[Pixel coordinate grounding data]
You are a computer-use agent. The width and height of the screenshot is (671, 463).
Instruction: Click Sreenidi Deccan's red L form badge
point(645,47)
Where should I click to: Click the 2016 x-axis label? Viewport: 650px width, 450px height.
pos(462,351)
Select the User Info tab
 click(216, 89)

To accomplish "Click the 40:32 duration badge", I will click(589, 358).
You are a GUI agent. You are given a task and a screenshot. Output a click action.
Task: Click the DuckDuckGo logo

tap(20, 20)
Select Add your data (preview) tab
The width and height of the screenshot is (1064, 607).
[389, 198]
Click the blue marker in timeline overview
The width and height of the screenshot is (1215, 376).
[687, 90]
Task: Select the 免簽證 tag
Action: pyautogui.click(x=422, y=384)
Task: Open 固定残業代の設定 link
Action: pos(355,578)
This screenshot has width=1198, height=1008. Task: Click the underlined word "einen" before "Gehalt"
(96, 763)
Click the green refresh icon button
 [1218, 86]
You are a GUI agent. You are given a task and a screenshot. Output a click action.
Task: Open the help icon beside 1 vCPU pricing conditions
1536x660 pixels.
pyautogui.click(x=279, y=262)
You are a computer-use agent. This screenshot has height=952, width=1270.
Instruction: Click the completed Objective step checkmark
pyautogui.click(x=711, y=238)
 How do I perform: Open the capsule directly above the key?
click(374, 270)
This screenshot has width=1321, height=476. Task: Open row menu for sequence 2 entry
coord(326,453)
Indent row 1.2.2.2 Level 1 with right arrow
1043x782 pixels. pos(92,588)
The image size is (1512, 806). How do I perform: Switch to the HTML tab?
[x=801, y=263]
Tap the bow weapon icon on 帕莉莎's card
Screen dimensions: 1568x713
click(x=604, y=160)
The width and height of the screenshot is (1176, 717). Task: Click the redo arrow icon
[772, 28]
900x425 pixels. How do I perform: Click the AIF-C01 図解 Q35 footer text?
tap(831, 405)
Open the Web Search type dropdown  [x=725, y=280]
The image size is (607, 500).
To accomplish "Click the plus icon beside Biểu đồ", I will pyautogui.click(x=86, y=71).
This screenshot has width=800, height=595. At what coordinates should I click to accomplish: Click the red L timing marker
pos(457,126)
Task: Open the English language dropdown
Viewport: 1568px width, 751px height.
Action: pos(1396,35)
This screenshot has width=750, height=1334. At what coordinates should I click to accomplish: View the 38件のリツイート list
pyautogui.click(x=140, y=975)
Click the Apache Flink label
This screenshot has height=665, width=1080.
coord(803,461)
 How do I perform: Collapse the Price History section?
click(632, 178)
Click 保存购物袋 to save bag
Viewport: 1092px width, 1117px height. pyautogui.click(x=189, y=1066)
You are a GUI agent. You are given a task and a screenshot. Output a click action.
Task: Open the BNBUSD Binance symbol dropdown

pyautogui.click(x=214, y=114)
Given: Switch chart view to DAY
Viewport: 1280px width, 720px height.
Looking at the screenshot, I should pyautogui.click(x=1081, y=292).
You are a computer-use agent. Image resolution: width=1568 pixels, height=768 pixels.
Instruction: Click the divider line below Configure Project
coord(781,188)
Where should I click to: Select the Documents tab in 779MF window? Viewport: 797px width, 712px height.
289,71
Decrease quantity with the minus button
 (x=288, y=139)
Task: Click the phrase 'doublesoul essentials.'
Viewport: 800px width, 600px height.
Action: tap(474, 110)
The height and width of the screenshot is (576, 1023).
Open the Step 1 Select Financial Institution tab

» **PROBLEM**:
Using the records above, work out how many lines hold the string "computer"; answer with that number alone.

» **ANSWER FOR THE TASK**:
3